1. ¹Department of Gene Therapy, NHLI, Imperial College, Edinburgh, London, UK
2. ²UK Cystic Fibrosis Gene Therapy Consortium, London, UK
3. ³Lung Immunology Group, Department of Biological Sciences/NHLI, Imperial College, London, UK
4. ⁴DNAVEC Research Inc., Tsukuba, Ibaraki, Japan
5. ⁵Human Disease Immunogenetics Group, Department of Infectious Diseases, Imperial College, London, UK

Correspondence: Dr U Griesenbach, Department of Gene Therapy, ICSM at National Heart & Lung Institute, Faculty of Medicine Imperial College, Manresa Road, London SW3 6LR, UK. E-mail: u.griesenbach@imperial.ac.uk

⁶These authors contributed equally to this work.

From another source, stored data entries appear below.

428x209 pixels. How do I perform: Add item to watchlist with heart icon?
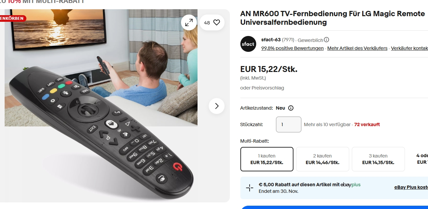pyautogui.click(x=212, y=22)
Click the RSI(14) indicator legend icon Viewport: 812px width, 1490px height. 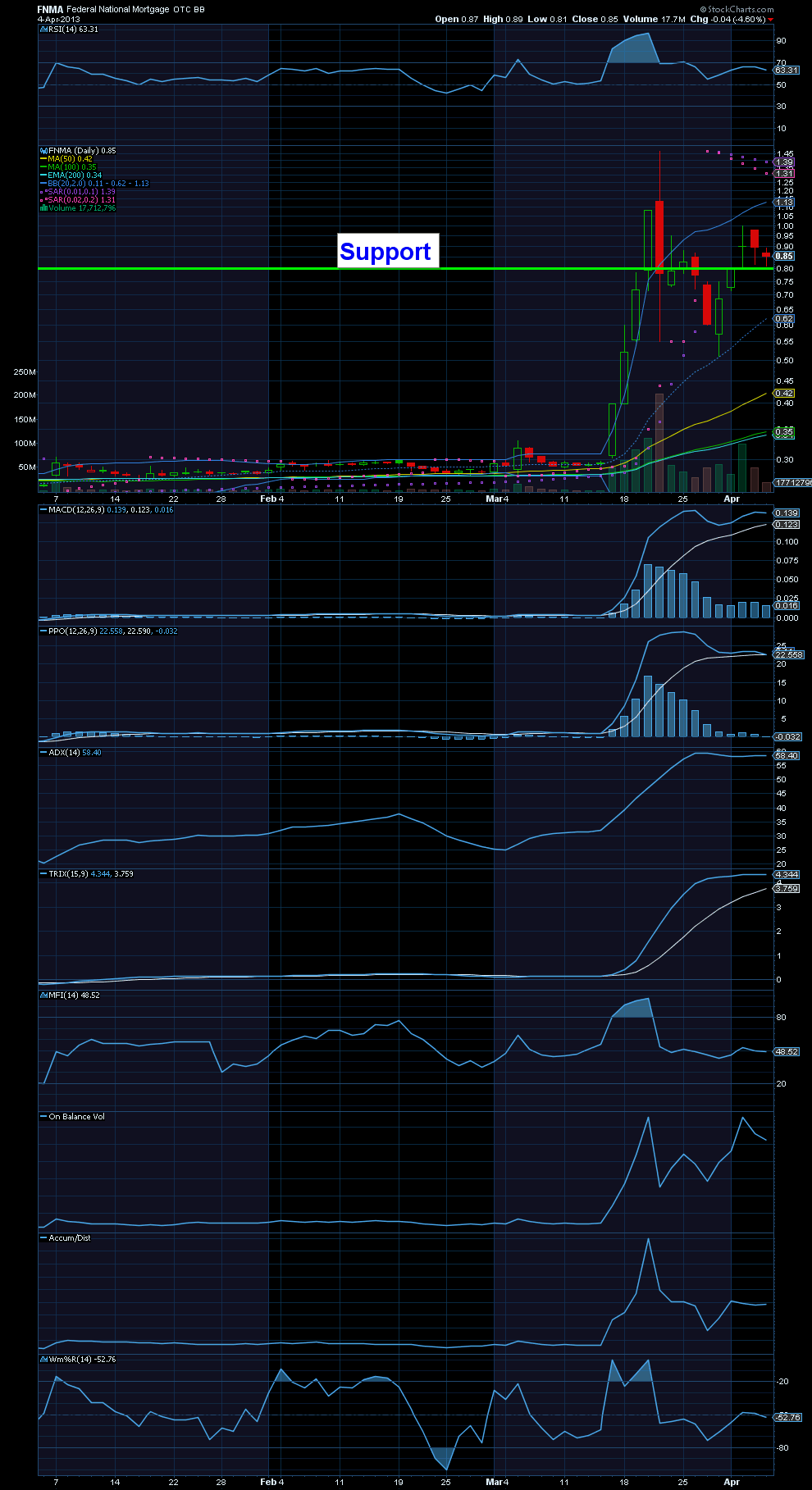point(43,30)
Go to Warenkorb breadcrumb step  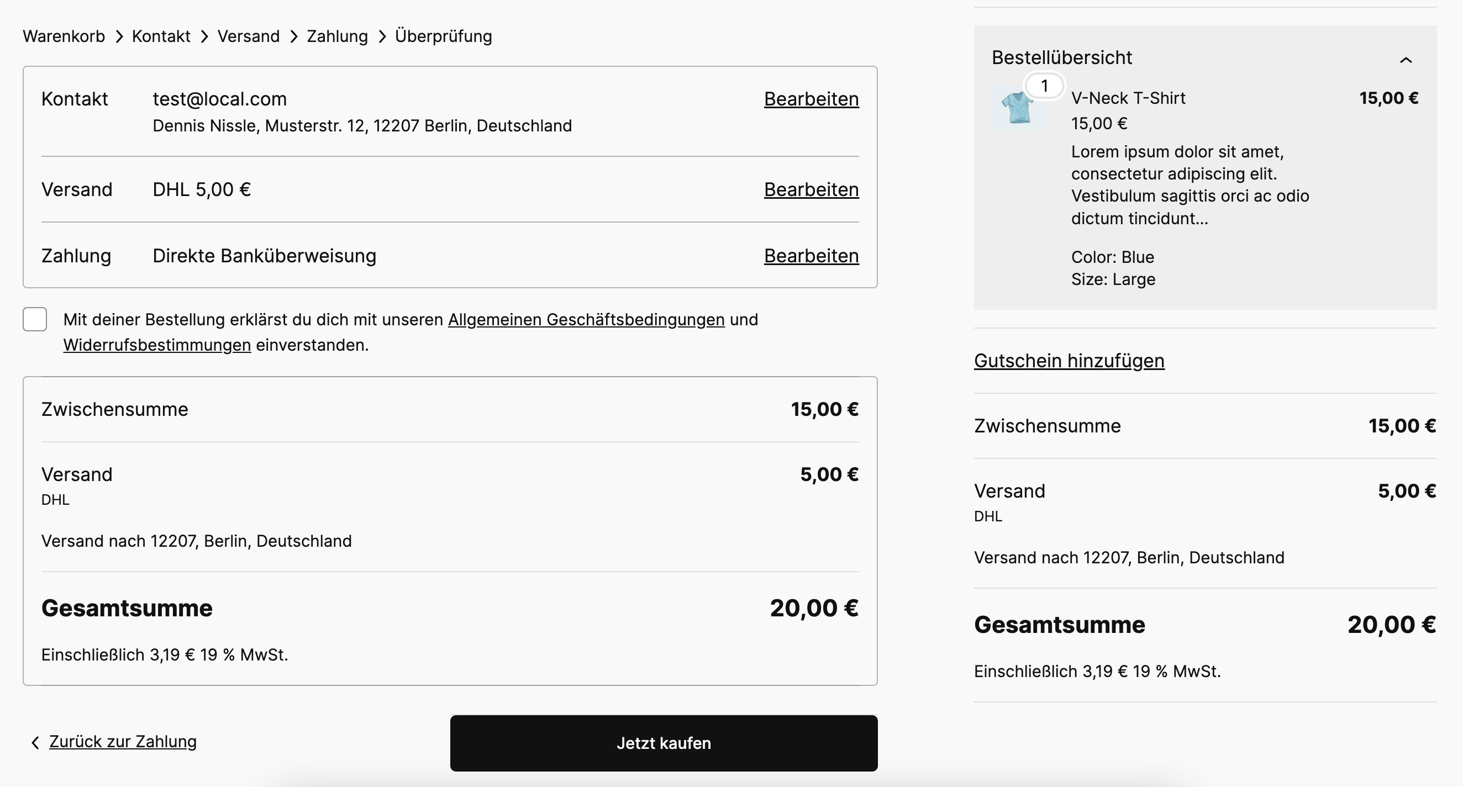pos(64,36)
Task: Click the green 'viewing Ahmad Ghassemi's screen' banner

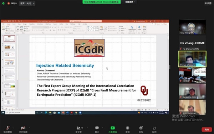Action: (x=102, y=2)
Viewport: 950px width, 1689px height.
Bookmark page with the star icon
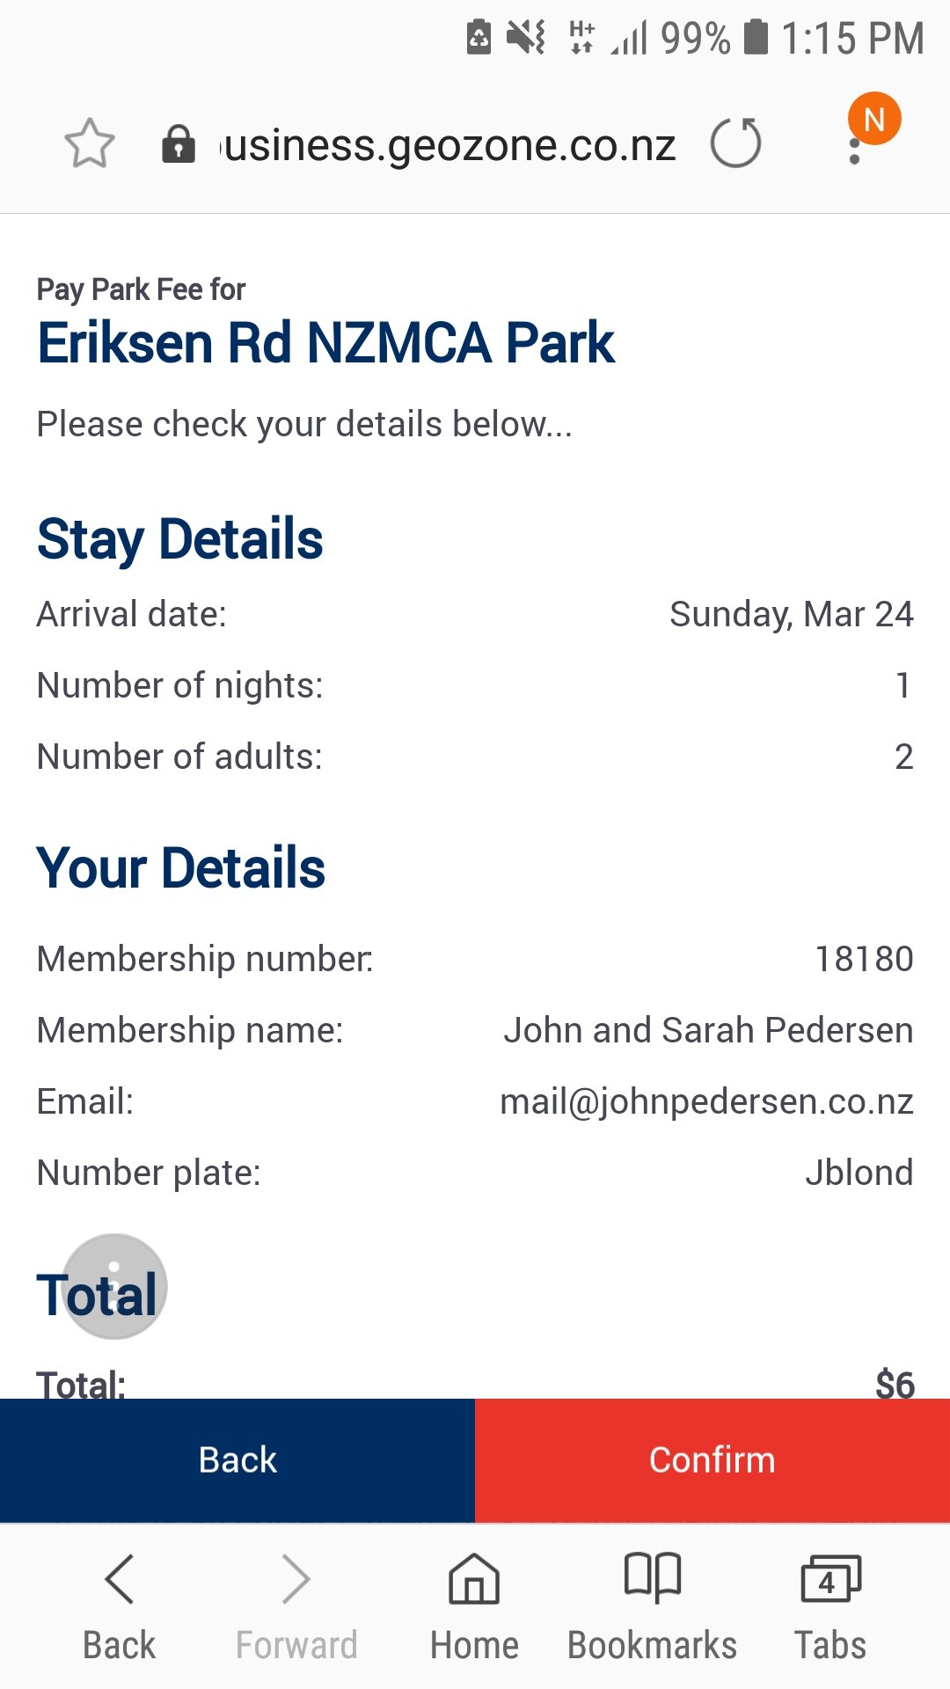[x=90, y=143]
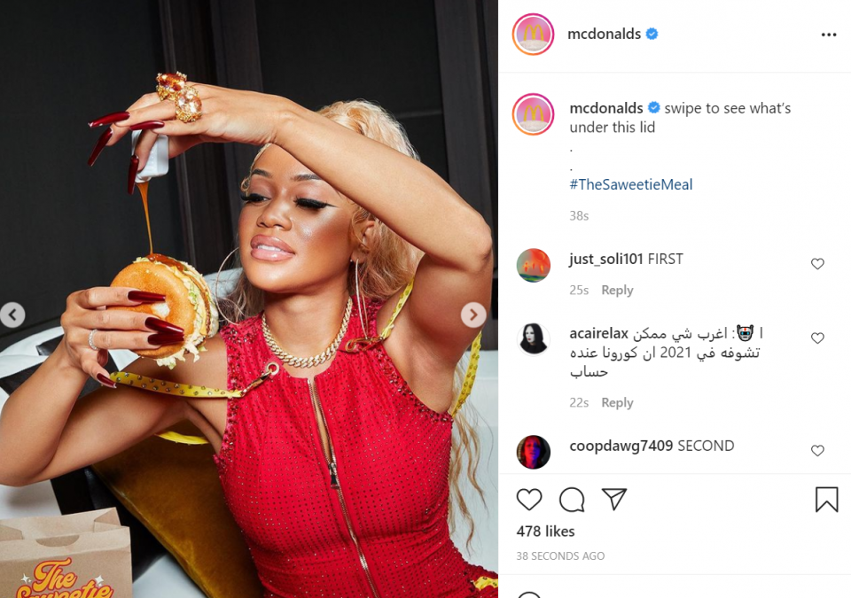Like coopdawg7409's SECOND comment
851x598 pixels.
[x=817, y=450]
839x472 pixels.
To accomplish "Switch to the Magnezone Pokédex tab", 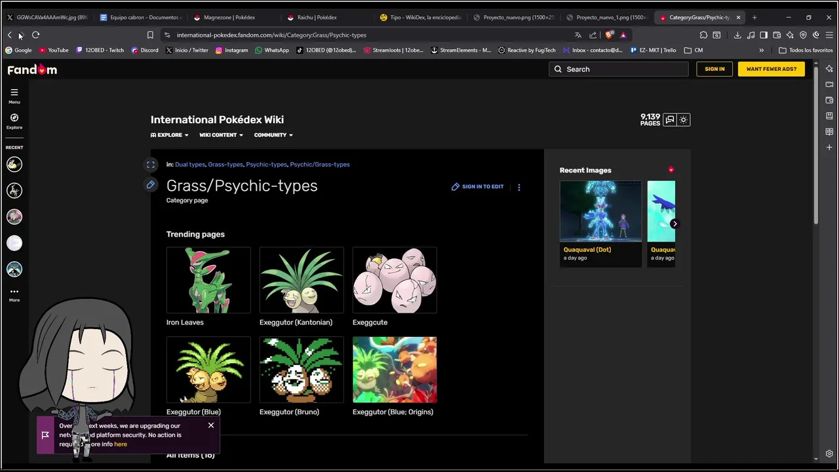I will 229,18.
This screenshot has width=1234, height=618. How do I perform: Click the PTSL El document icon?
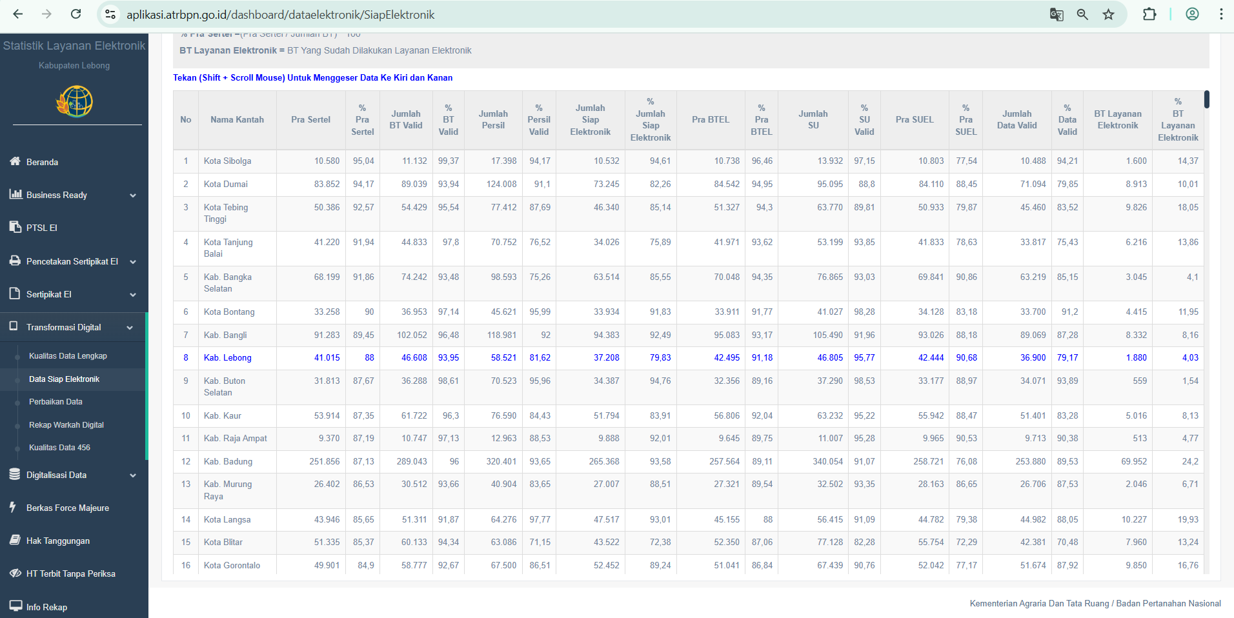click(x=15, y=227)
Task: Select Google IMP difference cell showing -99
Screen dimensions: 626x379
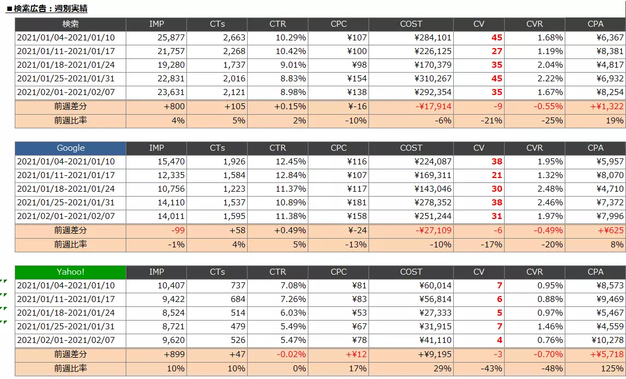Action: (x=156, y=230)
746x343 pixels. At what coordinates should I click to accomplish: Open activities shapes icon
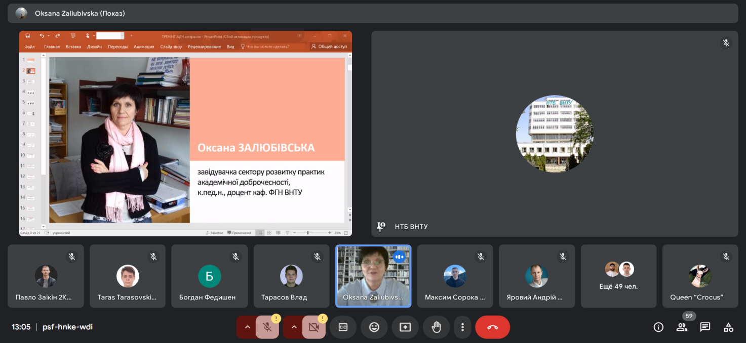click(728, 327)
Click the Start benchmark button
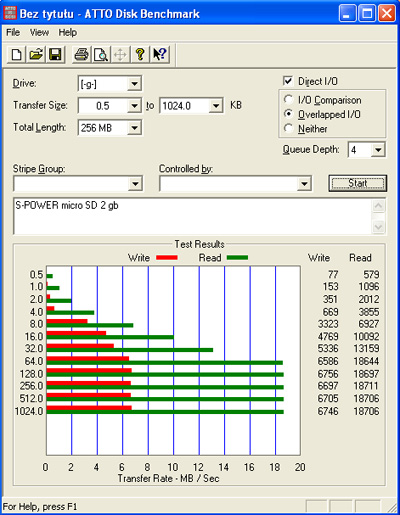Screen dimensions: 400x515 [358, 183]
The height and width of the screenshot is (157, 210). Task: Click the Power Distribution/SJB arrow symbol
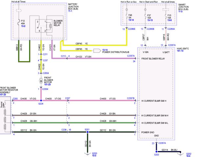coord(98,50)
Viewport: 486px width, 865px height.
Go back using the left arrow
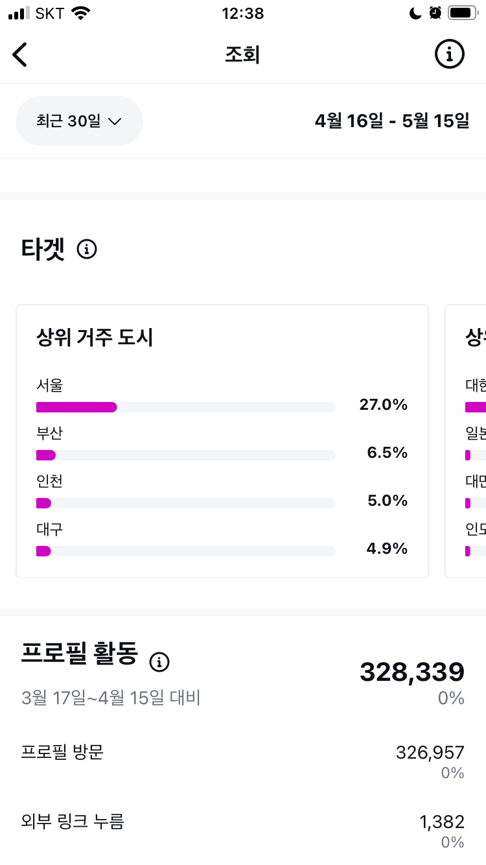(x=20, y=54)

Received 14 July 2005; Revised 29 September 2005; Accepted 1 October 2005; Published online 1 December 2005.

Abstract

Sendai virus (SeV) is able to transfect airway epithelial cells efficiently in vivo. However, as with other viral vectors, repeated administration leads to reduced gene expression. We have investigated the impact of inducing immunological tolerance to immunodominant T-cell epitopes on gene expression following repeated administration. Immunodominant CD4 and CD8 T-cell peptide epitopes of SeV were administered to C57BL/6 mice intranasally 10 days before the first virus administration with transmission-incompetent F-protein-deleted F/SeV-GFP. At 21 days after the first virus administration, mice were again transfected with F/SeV. To avoid interference of anti-GFP antibodies, the second transfection was carried out with F/SeV-lacZ. At 2 days after the final transfection lung -galactosidase expression, T-cell proliferation and antibody responses were measured. A state of 'split tolerance' was achieved with reduced T-cell proliferation, but no impact on antiviral antibody production. There was no enhancement of expression on repeat administration; instead, T-cell tolerance was, paradoxically, associated with a more profound extinction of viral expression. Multiple immune mechanisms operate to eradicate viruses from the lung, and these findings indicate that impeding the adaptive T-cell response to the immunodominant viral epitope is not sufficient to prevent the process.